Reproduce every text line of the material below verbatim, leaving out the pictures.
---------- DATA SUPPLIED
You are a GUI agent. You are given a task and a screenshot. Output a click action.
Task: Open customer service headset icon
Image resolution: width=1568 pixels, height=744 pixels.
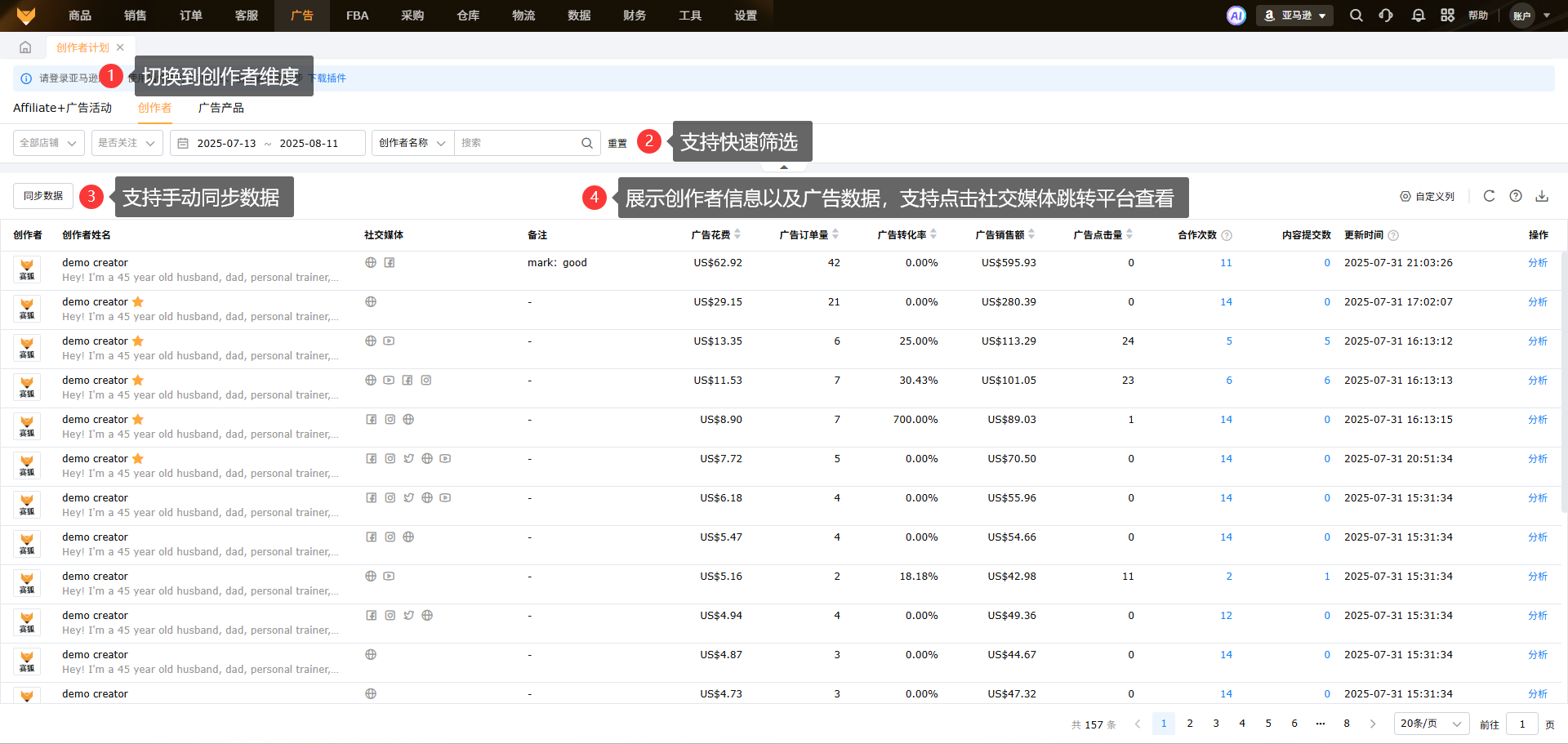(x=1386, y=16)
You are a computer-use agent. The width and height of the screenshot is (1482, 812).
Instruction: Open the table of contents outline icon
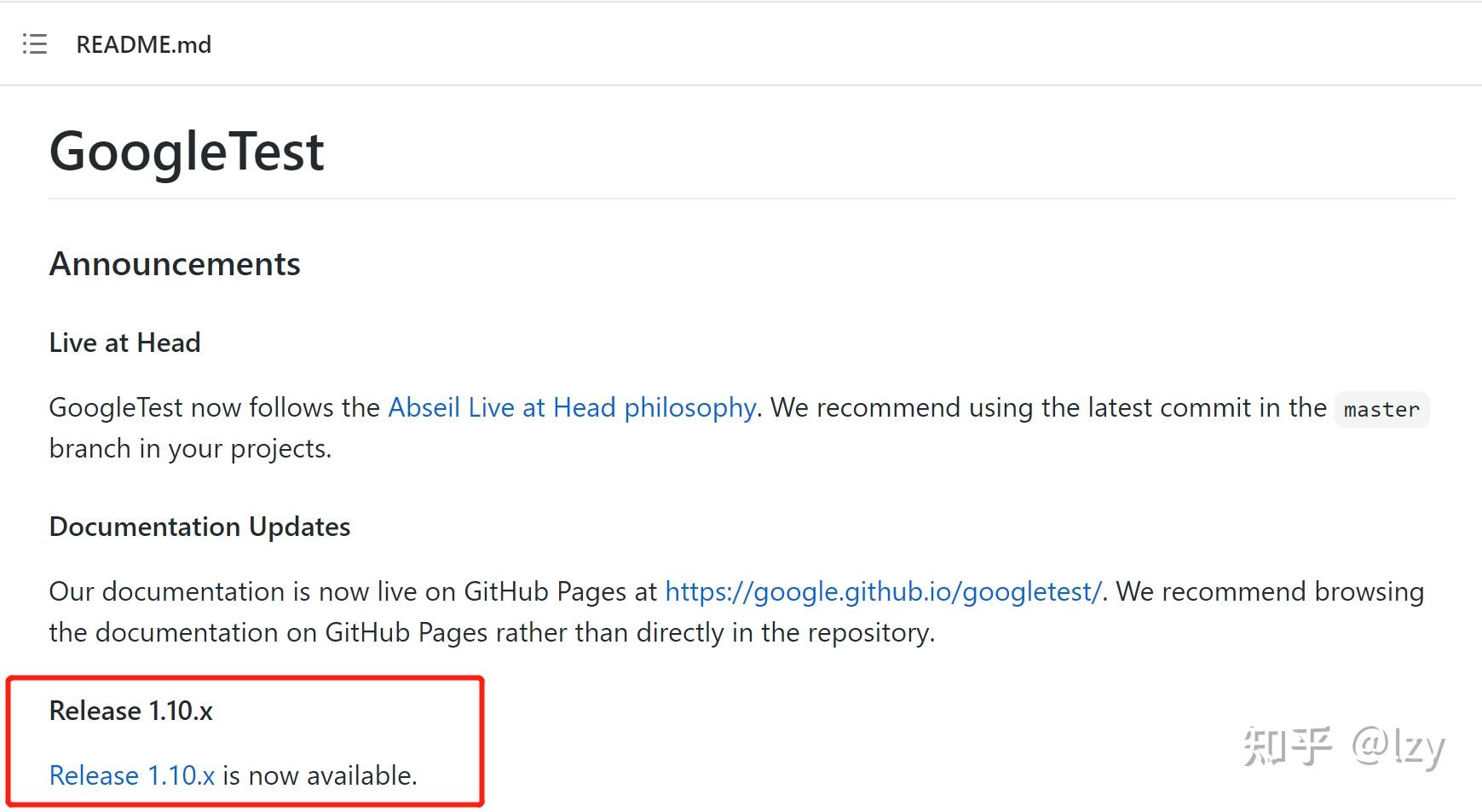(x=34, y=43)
--------------------
* SOLVED PROBLEM:
You are a GUI agent. You are given a task and a screenshot. Output a click action.
Task: Open customer service headset icon
Image resolution: width=1568 pixels, height=744 pixels.
(x=1386, y=16)
You are a computer-use agent. The width and height of the screenshot is (1482, 812).
Instruction: Open the table of contents outline icon
(x=34, y=43)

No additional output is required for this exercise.